[Records from a data source]
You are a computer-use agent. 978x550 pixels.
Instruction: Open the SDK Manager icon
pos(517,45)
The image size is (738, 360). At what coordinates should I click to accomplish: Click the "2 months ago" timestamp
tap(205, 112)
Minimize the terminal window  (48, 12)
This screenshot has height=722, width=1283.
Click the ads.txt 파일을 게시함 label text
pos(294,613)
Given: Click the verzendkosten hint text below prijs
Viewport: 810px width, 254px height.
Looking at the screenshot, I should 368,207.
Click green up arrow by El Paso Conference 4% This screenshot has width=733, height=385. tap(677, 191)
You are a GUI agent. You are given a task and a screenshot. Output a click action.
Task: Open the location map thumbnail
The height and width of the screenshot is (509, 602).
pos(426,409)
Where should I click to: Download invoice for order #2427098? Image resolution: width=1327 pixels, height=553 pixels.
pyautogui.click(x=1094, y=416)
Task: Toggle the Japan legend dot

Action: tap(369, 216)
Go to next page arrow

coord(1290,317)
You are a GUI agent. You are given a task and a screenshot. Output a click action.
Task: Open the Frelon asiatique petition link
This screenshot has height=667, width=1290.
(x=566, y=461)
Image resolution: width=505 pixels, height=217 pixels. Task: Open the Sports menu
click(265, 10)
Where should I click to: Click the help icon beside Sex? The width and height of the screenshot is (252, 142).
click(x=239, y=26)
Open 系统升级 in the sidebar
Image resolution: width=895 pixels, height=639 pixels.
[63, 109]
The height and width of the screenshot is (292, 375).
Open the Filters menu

Work order ▸ Your task is to retype all of the lines above exactly.

Response for this exercise ▸
You are a computer-use agent. 978x550 pixels.
Instruction: Open the SDK Manager icon
pos(517,45)
The image size is (738, 360). At what coordinates should I click to accomplish: Click the "2 months ago" timestamp
tap(205, 112)
Minimize the terminal window  (48, 12)
This screenshot has height=722, width=1283.
Click the ads.txt 파일을 게시함 label text
pos(294,613)
Given: Click the verzendkosten hint text below prijs
Viewport: 810px width, 254px height.
Looking at the screenshot, I should 368,207.
Click green up arrow by El Paso Conference 4% This screenshot has width=733, height=385. tap(677, 191)
You are a GUI agent. You are given a task and a screenshot. Output a click action.
Task: Open the location map thumbnail
The height and width of the screenshot is (509, 602).
pos(426,409)
Where should I click to: Download invoice for order #2427098? Image resolution: width=1327 pixels, height=553 pixels.
pyautogui.click(x=1094, y=416)
Task: Toggle the Japan legend dot

Action: tap(369, 216)
Go to next page arrow

coord(1290,317)
You are a GUI agent. You are given a task and a screenshot. Output a click action.
Task: Open the Frelon asiatique petition link
This screenshot has height=667, width=1290.
(x=566, y=461)
Image resolution: width=505 pixels, height=217 pixels. Task: Open the Sports menu
click(265, 10)
Where should I click to: Click the help icon beside Sex? The width and height of the screenshot is (252, 142).
click(x=239, y=26)
Open 系统升级 in the sidebar
Image resolution: width=895 pixels, height=639 pixels.
[63, 109]
The height and width of the screenshot is (292, 375).
Open the Filters menu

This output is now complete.